Let's generalise what we have done with Point 1 to Point 4. Let's define Point 1 as \((x, f(x))\). Let's also define a horizontal change as \(h\). We can compute the rise over run to find a slope like this: \[ \frac{f(x+h) - f(x)}{(x+h)-x} = \frac{f(x+h) - f(x)}{h} \] This looks abstract. We can replace \(f(x) = 4\) that is the y coordinate of Point 1 and \(f(x+h) = 9\) that is the y coordinate of Point 3, and the horizontal change between Point 1 and Point 3 is \(h=1\): \[ \frac{f(x+h) - f(x)}{h} = \frac{9-4}{1} = 5 \] Now, we get the same value of \(a_{point3}\), and we know that this is the general formula to calculate the slope of two points.
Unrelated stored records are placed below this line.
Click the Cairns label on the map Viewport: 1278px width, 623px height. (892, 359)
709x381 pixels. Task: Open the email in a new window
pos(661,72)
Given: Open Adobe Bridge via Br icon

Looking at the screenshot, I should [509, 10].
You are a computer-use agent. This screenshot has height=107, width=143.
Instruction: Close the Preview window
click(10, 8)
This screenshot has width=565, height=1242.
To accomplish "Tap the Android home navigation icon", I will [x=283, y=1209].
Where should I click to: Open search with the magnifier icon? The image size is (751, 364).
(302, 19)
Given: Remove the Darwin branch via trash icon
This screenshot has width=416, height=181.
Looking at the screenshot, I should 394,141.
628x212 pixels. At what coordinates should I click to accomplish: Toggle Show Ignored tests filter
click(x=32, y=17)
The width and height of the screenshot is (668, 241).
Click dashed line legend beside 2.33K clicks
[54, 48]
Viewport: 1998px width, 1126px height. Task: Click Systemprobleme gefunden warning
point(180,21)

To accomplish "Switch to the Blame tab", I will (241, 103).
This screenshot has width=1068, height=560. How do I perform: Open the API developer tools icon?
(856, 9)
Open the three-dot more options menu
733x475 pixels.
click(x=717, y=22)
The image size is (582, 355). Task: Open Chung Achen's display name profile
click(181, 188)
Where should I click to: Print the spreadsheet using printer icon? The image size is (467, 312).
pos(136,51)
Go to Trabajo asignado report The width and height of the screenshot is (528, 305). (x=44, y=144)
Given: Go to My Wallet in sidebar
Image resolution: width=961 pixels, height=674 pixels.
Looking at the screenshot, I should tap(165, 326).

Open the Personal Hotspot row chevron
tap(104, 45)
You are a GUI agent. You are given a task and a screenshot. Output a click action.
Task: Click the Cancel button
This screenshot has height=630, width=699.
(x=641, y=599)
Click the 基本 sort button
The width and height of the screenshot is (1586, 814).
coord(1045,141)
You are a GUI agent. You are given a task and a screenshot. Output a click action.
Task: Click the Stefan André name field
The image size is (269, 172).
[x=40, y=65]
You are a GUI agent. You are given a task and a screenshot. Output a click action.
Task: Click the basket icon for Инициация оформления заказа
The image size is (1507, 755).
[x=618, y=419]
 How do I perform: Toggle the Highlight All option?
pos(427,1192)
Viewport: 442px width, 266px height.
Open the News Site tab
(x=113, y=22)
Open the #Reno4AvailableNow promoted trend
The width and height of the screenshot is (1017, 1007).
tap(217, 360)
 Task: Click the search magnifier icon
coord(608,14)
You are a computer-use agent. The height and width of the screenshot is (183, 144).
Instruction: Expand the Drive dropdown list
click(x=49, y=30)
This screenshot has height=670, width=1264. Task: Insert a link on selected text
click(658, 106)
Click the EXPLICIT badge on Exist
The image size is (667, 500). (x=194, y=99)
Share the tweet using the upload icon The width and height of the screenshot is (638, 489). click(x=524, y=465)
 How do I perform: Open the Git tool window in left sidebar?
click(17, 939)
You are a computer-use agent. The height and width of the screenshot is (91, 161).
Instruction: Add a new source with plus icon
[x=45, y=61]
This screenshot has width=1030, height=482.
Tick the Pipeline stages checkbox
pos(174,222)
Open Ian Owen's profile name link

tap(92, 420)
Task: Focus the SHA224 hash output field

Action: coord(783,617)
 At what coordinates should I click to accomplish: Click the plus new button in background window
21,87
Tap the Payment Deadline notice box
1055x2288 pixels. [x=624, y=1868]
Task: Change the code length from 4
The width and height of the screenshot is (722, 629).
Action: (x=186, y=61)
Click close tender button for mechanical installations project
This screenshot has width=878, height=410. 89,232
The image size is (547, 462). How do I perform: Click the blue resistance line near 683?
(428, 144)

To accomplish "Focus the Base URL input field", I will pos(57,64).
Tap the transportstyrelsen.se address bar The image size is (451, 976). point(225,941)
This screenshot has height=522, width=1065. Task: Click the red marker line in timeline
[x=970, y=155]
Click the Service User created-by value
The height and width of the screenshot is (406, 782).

At school, during the lesson of differentiation calculus, we were told that the horizontal change \(h\) moves closer and closer to zero. Eventually, we calculate the slope of the parabolic function from a single point.
The horizontal change must not be "0", but "closer to 0". This is because mathematically the denominator \(h\) cannot be 0. Division by 0 results in undefined. So, we compute the slope between two very very very very short points in theory. In practice, such a value is a slope at a single point of the function. This is called the instantaneous rate of change.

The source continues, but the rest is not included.